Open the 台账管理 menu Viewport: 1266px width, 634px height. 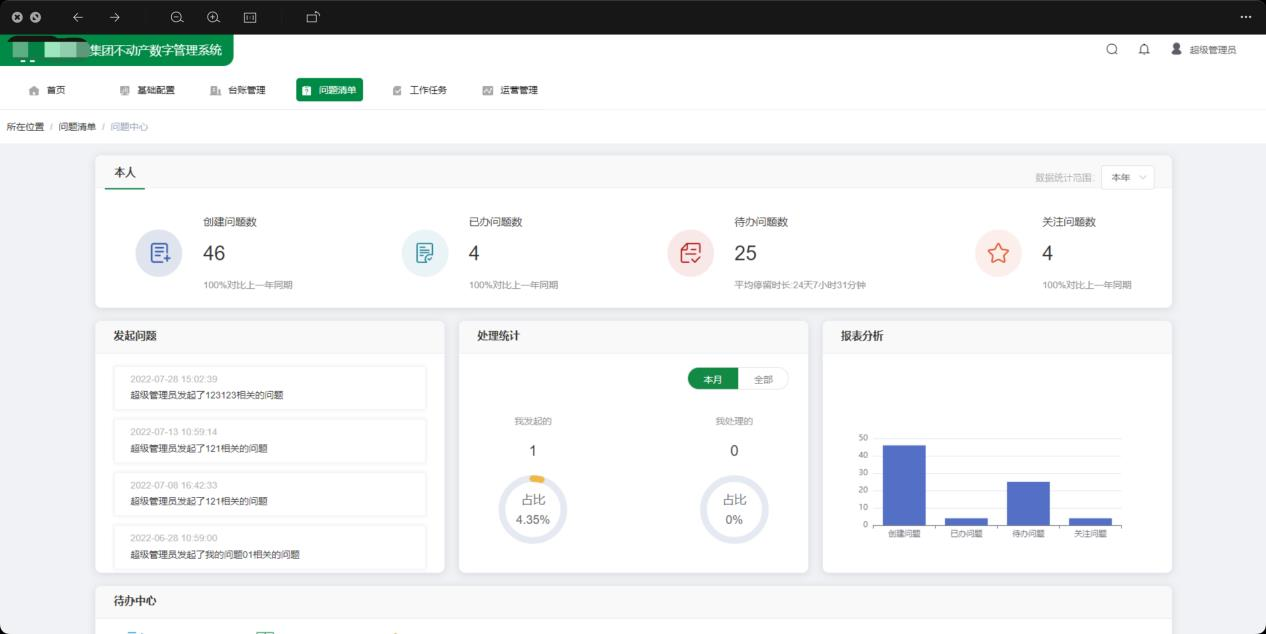coord(238,90)
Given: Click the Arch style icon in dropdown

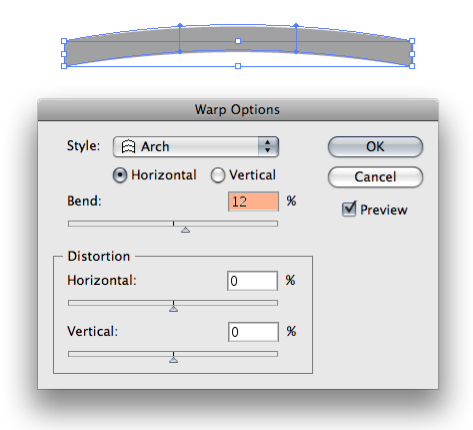Looking at the screenshot, I should 128,146.
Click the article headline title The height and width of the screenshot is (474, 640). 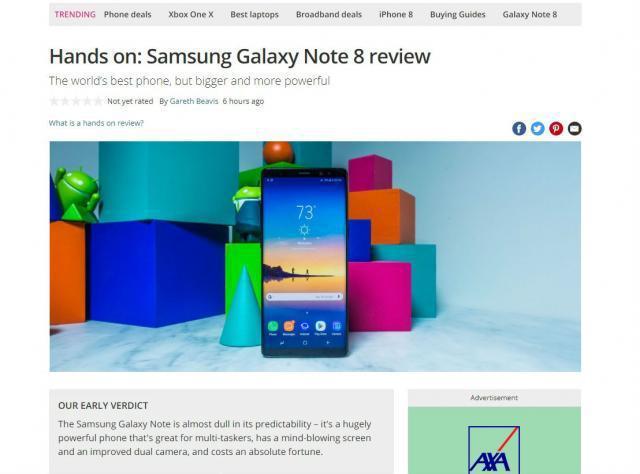click(x=240, y=56)
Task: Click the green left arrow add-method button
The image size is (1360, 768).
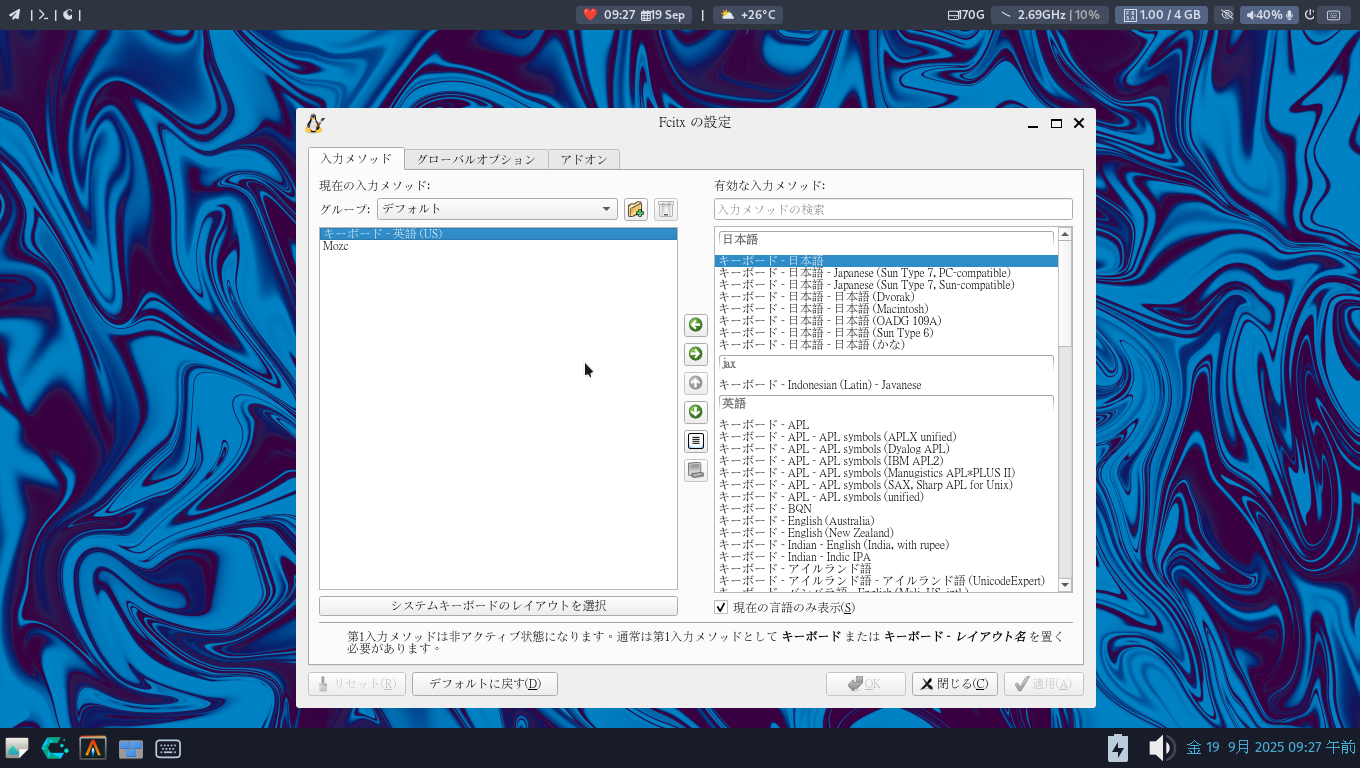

........

● **TASK STATEMENT**: Everything from the line with "Task: Click the" through the last line above should be reproduced exactly, both ends included; pictures must be omitted.

● **ANSWER AREA**:
Task: Click the green left arrow add-method button
The image size is (1360, 768).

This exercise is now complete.